┌──

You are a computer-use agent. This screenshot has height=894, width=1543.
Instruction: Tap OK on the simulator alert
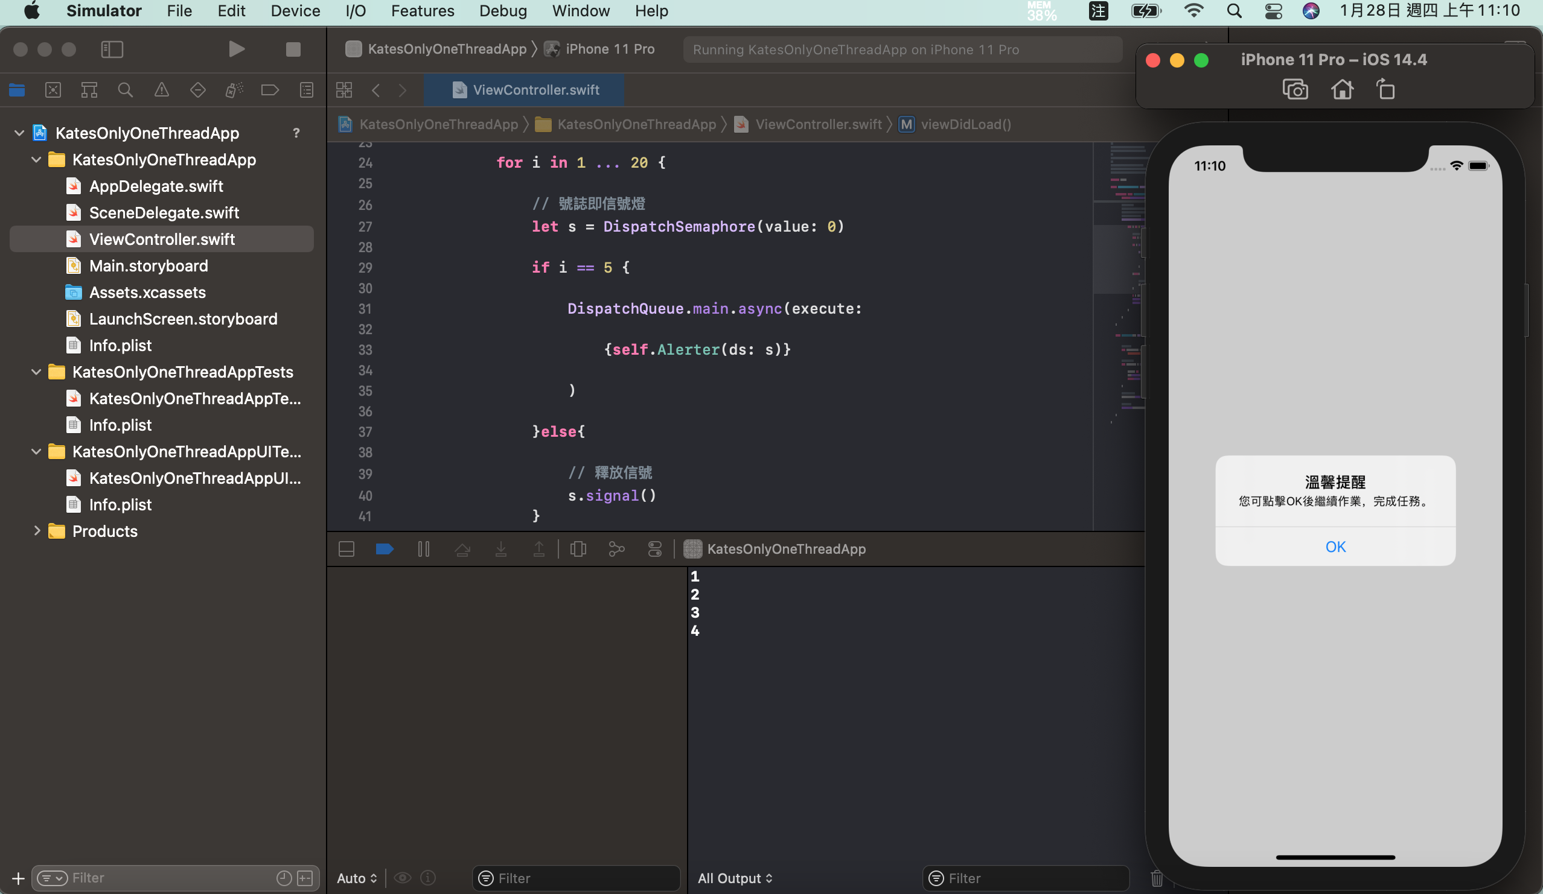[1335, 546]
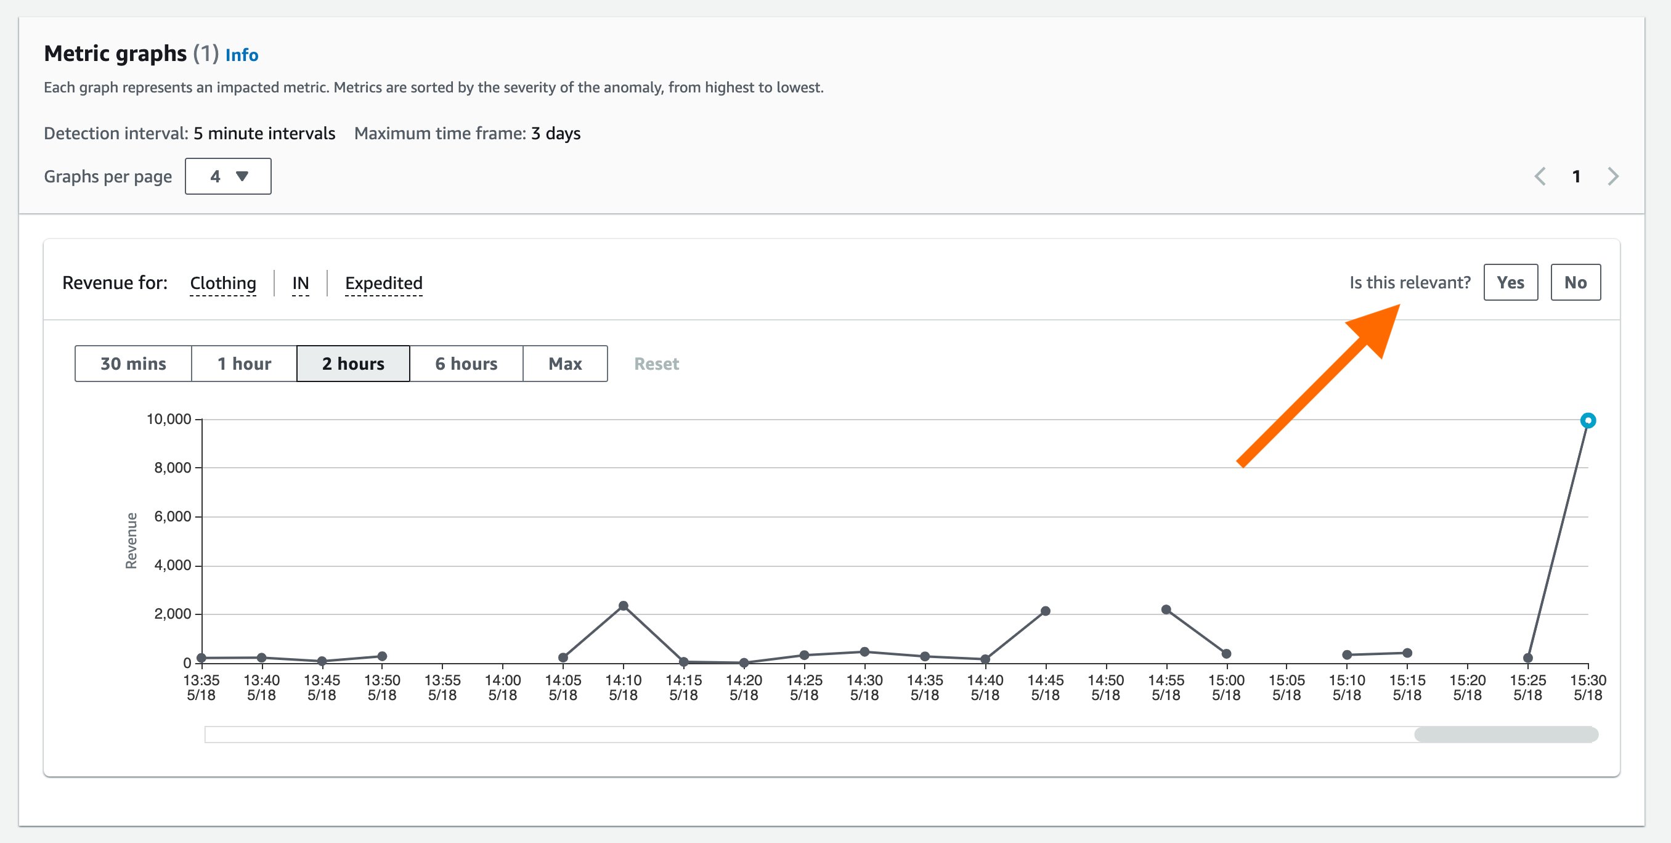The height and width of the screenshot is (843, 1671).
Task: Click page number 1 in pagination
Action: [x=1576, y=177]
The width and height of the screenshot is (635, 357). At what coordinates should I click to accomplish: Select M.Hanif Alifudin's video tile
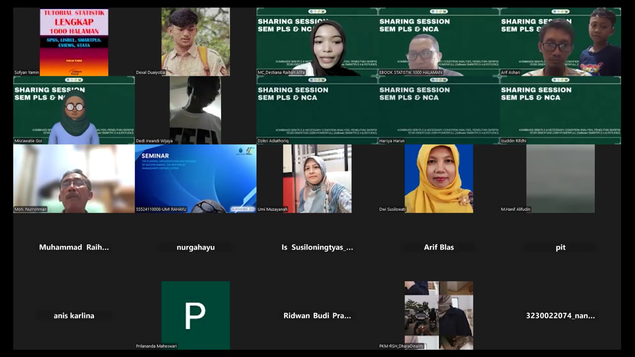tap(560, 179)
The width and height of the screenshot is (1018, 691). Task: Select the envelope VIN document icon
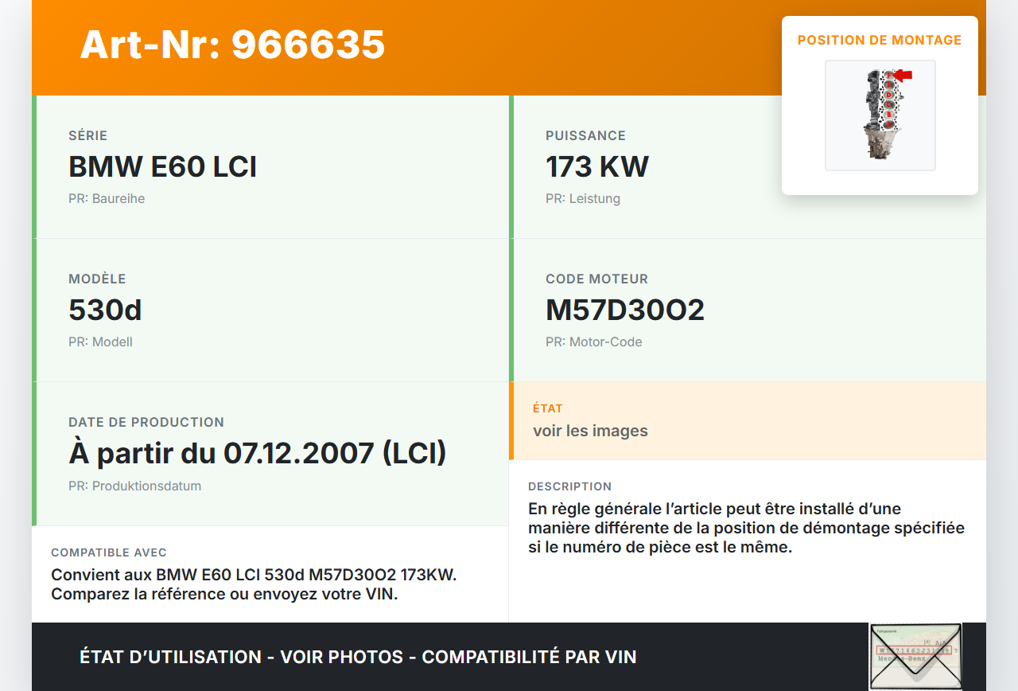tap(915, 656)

└──

Wat je doet ▸ Neem alle gegevens hierboven woord voor woord over, maar laat de afbeeldingen weg.

Resultaat van taak ▸
You are a computer-use agent. This screenshot has height=894, width=1543.
Instruction: Tap OK on the simulator alert
[1335, 546]
The height and width of the screenshot is (843, 1671).
Task: Click page number 1 in pagination
Action: [x=1576, y=177]
The width and height of the screenshot is (635, 357). At what coordinates should I click to accomplish: Select M.Hanif Alifudin's video tile
tap(560, 179)
The width and height of the screenshot is (1018, 691). Task: Select the envelope VIN document icon
tap(915, 656)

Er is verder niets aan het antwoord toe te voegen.